Structure and dynamics of colloidal depletion gels: coincidence of transitions and heterogeneity

TL;DR

This study investigates how structural heterogeneity and dynamical arrest in colloidal depletion gels are interconnected, revealing abrupt changes in heterogeneity and particle dynamics at the gel transition.

Contribution

It demonstrates the correlation between structural heterogeneity and dynamical arrest in colloidal gels, highlighting abrupt changes at the gel transition and the collective origin of dynamic heterogeneity.

Findings

Structural heterogeneity increases with attraction strength

Dynamical immobilization correlates with heterogeneity

Heterogeneity decreases abruptly at the gel transition

Abstract

Transitions in structural heterogeneity of colloidal depletion gels formed through short-range attractive interactions are correlated with their dynamical arrest. The system is a density and refractive index matched suspension of 0.20 volume fraction poly(methyl methacyrlate) colloids with the non-adsorbing depletant polystyrene added at a size ratio of depletant to colloid of 0.043. As the strength of the short-range attractive interaction is increased, clusters become increasingly structurally heterogeneous, as characterized by number-density fluctuations, and dynamically immobilized, as characterized by the single-particle mean-squared displacement. The number of free colloids in the suspension also progressively declines. As an immobile cluster to gel transition is traversed, structural heterogeneity abruptly decreases.
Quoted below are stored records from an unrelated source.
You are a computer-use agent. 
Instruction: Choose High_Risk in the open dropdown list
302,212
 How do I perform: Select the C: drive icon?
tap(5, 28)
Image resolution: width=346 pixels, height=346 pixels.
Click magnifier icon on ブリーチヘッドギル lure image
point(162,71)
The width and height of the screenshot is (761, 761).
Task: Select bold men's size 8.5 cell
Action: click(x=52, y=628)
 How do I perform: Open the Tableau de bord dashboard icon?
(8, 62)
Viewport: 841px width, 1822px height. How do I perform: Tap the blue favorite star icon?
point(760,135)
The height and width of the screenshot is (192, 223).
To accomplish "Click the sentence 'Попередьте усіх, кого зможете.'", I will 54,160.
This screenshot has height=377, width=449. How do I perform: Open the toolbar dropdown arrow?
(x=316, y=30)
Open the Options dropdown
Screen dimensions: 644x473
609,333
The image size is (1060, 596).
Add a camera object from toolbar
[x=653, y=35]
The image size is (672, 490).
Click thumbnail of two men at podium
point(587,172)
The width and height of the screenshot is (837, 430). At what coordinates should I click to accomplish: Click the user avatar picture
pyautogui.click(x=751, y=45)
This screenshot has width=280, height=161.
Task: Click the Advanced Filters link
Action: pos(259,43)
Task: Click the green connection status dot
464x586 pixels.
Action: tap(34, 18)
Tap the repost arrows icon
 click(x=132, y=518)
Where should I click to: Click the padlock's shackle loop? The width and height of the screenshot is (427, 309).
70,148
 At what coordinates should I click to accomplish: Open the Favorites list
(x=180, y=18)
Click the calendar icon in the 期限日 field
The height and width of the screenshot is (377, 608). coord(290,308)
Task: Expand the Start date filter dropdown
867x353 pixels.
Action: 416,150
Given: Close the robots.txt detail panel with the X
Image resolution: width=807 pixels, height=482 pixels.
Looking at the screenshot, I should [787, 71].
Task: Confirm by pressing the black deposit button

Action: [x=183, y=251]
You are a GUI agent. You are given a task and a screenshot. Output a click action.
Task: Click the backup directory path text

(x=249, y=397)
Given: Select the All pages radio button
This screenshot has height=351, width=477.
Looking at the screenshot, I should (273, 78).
Simultaneously, the mean single-particle dynamics saturates at a localization length on the order of the short-range attractive potential range. Both immobile cluster and gel regimes show dynamical heterogeneity. Non-Gaussian distributions of single particle displacements reveal enhanced populations of dynamical trajectories localized on two different length scales. Similar dependencies of number density fluctuations, free particle number and dynamical length scales on the order of the range of short-range attraction suggests a collective structural origin of dynamic heterogeneity in colloidal gels.